[Your objective] Can you convert every line of the entries below into a JSON list of strings, with one string per line and blank lines left out?

[Task material]

********************

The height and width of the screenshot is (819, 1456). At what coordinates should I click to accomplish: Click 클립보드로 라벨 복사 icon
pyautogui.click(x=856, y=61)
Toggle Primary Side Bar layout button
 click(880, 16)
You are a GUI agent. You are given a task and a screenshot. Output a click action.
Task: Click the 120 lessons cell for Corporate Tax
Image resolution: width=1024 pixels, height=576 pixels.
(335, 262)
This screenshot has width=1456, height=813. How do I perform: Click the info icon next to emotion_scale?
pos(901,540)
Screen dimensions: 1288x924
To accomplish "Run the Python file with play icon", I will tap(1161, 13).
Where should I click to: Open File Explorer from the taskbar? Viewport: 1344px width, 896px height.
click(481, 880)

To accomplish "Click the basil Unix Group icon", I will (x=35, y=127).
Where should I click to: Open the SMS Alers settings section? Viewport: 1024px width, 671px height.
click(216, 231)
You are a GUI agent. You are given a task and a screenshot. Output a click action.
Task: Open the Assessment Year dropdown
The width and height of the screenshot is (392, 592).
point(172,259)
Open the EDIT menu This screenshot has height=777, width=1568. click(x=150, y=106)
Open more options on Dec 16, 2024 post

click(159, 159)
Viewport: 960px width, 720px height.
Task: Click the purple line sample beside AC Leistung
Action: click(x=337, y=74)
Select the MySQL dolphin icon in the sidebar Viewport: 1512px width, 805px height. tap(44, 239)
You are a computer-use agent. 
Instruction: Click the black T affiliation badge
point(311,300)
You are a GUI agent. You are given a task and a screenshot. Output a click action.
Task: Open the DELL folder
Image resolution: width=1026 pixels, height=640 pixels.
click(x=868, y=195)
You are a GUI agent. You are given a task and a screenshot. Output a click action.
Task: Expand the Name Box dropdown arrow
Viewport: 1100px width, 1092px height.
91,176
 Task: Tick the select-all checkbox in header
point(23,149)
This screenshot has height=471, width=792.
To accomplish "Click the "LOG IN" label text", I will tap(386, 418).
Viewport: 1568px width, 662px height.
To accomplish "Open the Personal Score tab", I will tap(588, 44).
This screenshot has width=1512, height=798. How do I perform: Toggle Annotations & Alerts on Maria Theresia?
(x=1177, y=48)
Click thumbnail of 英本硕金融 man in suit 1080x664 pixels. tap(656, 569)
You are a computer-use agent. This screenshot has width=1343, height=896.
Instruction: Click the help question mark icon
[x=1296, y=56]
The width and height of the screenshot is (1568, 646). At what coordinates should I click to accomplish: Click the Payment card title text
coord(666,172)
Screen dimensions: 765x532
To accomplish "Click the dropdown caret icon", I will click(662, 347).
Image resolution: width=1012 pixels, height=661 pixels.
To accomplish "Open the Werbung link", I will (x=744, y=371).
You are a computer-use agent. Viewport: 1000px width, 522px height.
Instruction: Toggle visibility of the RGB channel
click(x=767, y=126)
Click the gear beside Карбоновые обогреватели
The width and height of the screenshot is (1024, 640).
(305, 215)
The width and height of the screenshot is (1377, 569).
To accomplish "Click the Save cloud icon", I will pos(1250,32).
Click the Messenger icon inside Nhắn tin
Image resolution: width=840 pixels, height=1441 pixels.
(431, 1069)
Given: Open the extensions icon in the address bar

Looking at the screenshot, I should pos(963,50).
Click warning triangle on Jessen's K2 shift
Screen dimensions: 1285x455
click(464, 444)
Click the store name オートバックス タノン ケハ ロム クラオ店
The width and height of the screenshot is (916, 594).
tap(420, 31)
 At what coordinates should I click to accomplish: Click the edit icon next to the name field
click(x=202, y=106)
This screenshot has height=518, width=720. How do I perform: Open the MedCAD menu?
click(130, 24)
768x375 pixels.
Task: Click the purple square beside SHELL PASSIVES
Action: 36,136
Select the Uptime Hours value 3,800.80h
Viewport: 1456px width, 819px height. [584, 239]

********************

[Answer below]
[
  "The height and width of the screenshot is (819, 1456). At what coordinates should I click to accomplish: Click 클립보드로 라벨 복사 icon",
  "pyautogui.click(x=856, y=61)",
  "Toggle Primary Side Bar layout button",
  " click(880, 16)",
  "You are a GUI agent. You are given a task and a screenshot. Output a click action.",
  "Task: Click the 120 lessons cell for Corporate Tax",
  "Image resolution: width=1024 pixels, height=576 pixels.",
  "(335, 262)",
  "This screenshot has width=1456, height=813. How do I perform: Click the info icon next to emotion_scale?",
  "pos(901,540)",
  "Screen dimensions: 1288x924",
  "To accomplish \"Run the Python file with play icon\", I will tap(1161, 13).",
  "Where should I click to: Open File Explorer from the taskbar? Viewport: 1344px width, 896px height.",
  "click(481, 880)",
  "To accomplish \"Click the basil Unix Group icon\", I will (x=35, y=127).",
  "Where should I click to: Open the SMS Alers settings section? Viewport: 1024px width, 671px height.",
  "click(216, 231)",
  "You are a GUI agent. You are given a task and a screenshot. Output a click action.",
  "Task: Open the Assessment Year dropdown",
  "The width and height of the screenshot is (392, 592).",
  "point(172,259)",
  "Open the EDIT menu This screenshot has height=777, width=1568. click(x=150, y=106)",
  "Open more options on Dec 16, 2024 post",
  "click(159, 159)",
  "Viewport: 960px width, 720px height.",
  "Task: Click the purple line sample beside AC Leistung",
  "Action: click(x=337, y=74)",
  "Select the MySQL dolphin icon in the sidebar Viewport: 1512px width, 805px height. tap(44, 239)",
  "You are a computer-use agent. ",
  "Instruction: Click the black T affiliation badge",
  "point(311,300)",
  "You are a GUI agent. You are given a task and a screenshot. Output a click action.",
  "Task: Open the DELL folder",
  "Image resolution: width=1026 pixels, height=640 pixels.",
  "click(x=868, y=195)",
  "You are a GUI agent. You are given a task and a screenshot. Output a click action.",
  "Task: Expand the Name Box dropdown arrow",
  "Viewport: 1100px width, 1092px height.",
  "91,176",
  " Task: Tick the select-all checkbox in header",
  "point(23,149)",
  "This screenshot has height=471, width=792.",
  "To accomplish \"Click the \"LOG IN\" label text\", I will tap(386, 418).",
  "Viewport: 1568px width, 662px height.",
  "To accomplish \"Open the Personal Score tab\", I will tap(588, 44).",
  "This screenshot has width=1512, height=798. How do I perform: Toggle Annotations & Alerts on Maria Theresia?",
  "(x=1177, y=48)",
  "Click thumbnail of 英本硕金融 man in suit 1080x664 pixels. tap(656, 569)",
  "You are a computer-use agent. This screenshot has width=1343, height=896.",
  "Instruction: Click the help question mark icon",
  "[x=1296, y=56]",
  "The width and height of the screenshot is (1568, 646). At what coordinates should I click to accomplish: Click the Payment card title text",
  "coord(666,172)",
  "Screen dimensions: 765x532",
  "To accomplish \"Click the dropdown caret icon\", I will click(662, 347).",
  "Image resolution: width=1012 pixels, height=661 pixels.",
  "To accomplish \"Open the Werbung link\", I will (x=744, y=371).",
  "You are a computer-use agent. Viewport: 1000px width, 522px height.",
  "Instruction: Toggle visibility of the RGB channel",
  "click(x=767, y=126)",
  "Click the gear beside Карбоновые обогреватели",
  "The width and height of the screenshot is (1024, 640).",
  "(305, 215)",
  "The width and height of the screenshot is (1377, 569).",
  "To accomplish \"Click the Save cloud icon\", I will pos(1250,32).",
  "Click the Messenger icon inside Nhắn tin",
  "Image resolution: width=840 pixels, height=1441 pixels.",
  "(431, 1069)",
  "Given: Open the extensions icon in the address bar",
  "Looking at the screenshot, I should pos(963,50).",
  "Click warning triangle on Jessen's K2 shift",
  "Screen dimensions: 1285x455",
  "click(464, 444)",
  "Click the store name オートバックス タノン ケハ ロム クラオ店",
  "The width and height of the screenshot is (916, 594).",
  "tap(420, 31)",
  " At what coordinates should I click to accomplish: Click the edit icon next to the name field",
  "click(x=202, y=106)",
  "This screenshot has height=518, width=720. How do I perform: Open the MedCAD menu?",
  "click(130, 24)",
  "768x375 pixels.",
  "Task: Click the purple square beside SHELL PASSIVES",
  "Action: 36,136",
  "Select the Uptime Hours value 3,800.80h",
  "Viewport: 1456px width, 819px height. [584, 239]"
]